---------- DATASET CONTENT ----------

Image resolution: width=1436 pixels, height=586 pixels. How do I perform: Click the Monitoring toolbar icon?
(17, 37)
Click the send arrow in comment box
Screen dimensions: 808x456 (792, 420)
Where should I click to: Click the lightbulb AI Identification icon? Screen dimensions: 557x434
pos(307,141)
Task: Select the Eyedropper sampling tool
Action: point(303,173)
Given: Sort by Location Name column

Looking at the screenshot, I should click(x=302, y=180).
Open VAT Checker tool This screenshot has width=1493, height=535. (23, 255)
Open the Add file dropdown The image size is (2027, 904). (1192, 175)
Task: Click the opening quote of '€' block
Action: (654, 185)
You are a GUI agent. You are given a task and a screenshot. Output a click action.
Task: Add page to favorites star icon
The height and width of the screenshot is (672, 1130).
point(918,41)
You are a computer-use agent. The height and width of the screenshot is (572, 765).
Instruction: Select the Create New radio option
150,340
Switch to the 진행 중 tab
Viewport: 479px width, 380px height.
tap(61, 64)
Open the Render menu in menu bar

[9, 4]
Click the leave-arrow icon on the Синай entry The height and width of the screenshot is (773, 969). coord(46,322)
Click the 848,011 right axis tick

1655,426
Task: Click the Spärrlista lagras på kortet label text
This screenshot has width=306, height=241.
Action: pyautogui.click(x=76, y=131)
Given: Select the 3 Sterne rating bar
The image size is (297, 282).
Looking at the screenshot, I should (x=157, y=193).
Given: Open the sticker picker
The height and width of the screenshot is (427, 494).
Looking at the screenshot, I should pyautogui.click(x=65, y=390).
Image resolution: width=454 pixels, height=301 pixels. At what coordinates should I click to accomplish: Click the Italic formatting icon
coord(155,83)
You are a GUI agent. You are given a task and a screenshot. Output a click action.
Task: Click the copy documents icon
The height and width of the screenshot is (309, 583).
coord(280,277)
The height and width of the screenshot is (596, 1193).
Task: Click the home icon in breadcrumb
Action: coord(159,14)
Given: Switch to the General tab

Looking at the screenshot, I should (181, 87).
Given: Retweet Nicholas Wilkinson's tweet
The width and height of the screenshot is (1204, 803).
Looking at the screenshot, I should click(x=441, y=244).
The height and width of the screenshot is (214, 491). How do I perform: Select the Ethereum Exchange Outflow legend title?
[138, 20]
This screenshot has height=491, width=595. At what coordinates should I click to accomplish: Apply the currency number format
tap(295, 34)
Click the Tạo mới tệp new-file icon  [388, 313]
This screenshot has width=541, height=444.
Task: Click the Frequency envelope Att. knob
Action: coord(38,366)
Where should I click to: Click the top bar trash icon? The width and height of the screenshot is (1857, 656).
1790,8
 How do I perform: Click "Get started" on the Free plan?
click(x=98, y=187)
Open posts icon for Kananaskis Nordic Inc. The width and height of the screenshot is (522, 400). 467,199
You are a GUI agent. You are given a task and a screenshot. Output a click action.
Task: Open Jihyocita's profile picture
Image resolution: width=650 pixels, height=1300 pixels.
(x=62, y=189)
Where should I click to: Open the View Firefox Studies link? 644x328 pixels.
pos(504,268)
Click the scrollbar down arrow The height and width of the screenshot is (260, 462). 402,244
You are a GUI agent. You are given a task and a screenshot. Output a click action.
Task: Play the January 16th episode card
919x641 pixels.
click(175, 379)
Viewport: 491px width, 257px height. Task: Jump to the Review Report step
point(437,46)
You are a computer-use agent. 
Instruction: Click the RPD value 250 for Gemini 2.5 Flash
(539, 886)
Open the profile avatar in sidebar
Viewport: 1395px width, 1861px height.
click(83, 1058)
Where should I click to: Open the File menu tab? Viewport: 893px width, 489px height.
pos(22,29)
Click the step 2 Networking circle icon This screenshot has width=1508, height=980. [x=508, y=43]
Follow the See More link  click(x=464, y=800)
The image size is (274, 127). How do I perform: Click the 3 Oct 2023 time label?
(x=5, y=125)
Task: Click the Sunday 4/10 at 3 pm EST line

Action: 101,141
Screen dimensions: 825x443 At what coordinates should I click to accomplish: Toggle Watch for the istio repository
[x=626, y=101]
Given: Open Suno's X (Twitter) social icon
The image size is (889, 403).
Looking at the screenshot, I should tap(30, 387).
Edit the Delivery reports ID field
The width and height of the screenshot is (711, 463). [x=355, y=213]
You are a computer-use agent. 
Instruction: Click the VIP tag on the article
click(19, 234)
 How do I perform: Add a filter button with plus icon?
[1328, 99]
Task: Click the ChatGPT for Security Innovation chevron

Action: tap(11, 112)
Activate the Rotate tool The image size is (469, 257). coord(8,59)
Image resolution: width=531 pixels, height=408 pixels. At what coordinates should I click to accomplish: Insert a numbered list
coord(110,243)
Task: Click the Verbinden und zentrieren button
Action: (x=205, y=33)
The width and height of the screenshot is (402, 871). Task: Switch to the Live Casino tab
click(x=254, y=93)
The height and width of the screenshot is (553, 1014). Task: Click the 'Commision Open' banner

----------

From the records above, quote only the lines running from the line with "Click the step" to the line with "Activate the Rotate", both lines included.

Click the step 2 Networking circle icon This screenshot has width=1508, height=980. [x=508, y=43]
Follow the See More link  click(x=464, y=800)
The image size is (274, 127). How do I perform: Click the 3 Oct 2023 time label?
(x=5, y=125)
Task: Click the Sunday 4/10 at 3 pm EST line

Action: 101,141
Screen dimensions: 825x443 At what coordinates should I click to accomplish: Toggle Watch for the istio repository
[x=626, y=101]
Given: Open Suno's X (Twitter) social icon
The image size is (889, 403).
Looking at the screenshot, I should tap(30, 387).
Edit the Delivery reports ID field
The width and height of the screenshot is (711, 463). [x=355, y=213]
You are a computer-use agent. 
Instruction: Click the VIP tag on the article
click(19, 234)
 How do I perform: Add a filter button with plus icon?
[1328, 99]
Task: Click the ChatGPT for Security Innovation chevron

Action: tap(11, 112)
Activate the Rotate tool The image size is (469, 257). coord(8,59)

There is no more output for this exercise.